Thiopurine methyltransferase genotype and thiopurine S-methyltransferase activity in Greek children with inflammatory bowel disease.

Background: Azathioprine (AZA) and 6-mercaptopurine (6MP) are used in the treatment of pediatric inflammatory bowel disease (IBD). Genetic variations in thiopurine S-methyltranfarase (TPMT) gene have been correlated with enzyme activity and with the occurrence of adverse events to AZA and 6MP. The aim of the present study was to examine the sensitivity and specificity of genotyping for TPMT enzymatic activity, reducing harm from thiopurine by pretesting, and the association of thiopurine toxicity with TPMT status in children with IBD.

Methods: TPMT red blood cell (RBC) activity was measured by using a radiochemical method and genotype was determined for the *2, *3A, *3B and *3C in 108 thiopurinetreated pediatric IBD patients with a mean age of 11.3 years (range 3-16).
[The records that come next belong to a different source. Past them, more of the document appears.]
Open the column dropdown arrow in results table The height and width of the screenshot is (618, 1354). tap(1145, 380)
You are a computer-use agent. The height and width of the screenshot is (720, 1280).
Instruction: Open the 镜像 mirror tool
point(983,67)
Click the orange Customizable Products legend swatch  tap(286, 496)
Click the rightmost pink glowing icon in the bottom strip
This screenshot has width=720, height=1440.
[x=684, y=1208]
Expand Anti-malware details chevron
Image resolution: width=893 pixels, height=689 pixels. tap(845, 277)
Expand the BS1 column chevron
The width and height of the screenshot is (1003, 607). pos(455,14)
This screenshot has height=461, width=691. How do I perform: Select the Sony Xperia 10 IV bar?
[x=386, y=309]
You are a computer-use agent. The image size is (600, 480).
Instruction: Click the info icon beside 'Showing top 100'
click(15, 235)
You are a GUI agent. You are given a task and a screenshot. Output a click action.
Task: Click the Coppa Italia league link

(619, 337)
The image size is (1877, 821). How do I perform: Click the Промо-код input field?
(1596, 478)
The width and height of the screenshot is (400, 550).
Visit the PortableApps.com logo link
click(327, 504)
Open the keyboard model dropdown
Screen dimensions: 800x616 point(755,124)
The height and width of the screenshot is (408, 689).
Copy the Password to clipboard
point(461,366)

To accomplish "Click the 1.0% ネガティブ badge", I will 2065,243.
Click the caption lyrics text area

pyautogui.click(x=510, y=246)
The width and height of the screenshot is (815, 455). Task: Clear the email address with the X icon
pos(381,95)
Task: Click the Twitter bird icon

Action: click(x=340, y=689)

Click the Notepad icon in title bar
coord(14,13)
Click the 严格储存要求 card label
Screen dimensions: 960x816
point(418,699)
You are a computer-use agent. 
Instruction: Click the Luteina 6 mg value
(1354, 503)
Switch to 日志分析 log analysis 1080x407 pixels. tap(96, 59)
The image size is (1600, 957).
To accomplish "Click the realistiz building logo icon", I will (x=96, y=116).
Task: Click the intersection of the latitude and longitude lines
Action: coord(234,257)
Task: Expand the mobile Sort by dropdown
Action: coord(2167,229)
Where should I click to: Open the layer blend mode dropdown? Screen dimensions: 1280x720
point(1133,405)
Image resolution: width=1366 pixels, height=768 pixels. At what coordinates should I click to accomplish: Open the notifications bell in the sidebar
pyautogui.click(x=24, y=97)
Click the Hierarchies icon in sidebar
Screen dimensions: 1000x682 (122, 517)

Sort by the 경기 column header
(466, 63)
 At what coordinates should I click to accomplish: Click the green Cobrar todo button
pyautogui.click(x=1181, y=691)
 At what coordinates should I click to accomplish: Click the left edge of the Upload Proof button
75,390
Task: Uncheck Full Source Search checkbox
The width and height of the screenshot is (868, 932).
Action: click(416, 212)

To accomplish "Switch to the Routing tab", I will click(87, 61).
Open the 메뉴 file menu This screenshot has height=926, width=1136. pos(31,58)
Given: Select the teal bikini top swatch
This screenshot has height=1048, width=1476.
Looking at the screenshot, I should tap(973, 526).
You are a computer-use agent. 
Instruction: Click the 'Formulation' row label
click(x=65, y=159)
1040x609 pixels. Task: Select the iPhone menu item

Results: Significant TPMT activity differences between wild-type and heterozygous and homozygous mutated subjects were observed. We divided TPMT activity into three categories according to frequency distribution: low (16.67%), intermediate (25.92%) and high (57.41%). The whole population included a total of 77.78% of homozygous wild-type subjects, 15.74% heterozygous variants, 1.85% homozygous variants and five (4.63%) compound heterozygous variant *3B/*3C. The overall concordance rate between genotypes and phenotypes was 88.2%. Seven carriers of at least one variant allele and low or intermediate TPMT activity developed adverse effects.

Conclusions: Our findings suggest that carriers of at least one variant allele and both intermediate and absent TPMT activity have an increased risk of developing thiopurine-induced myelotoxicity compared with individuals with normal genotype and TPMT activity.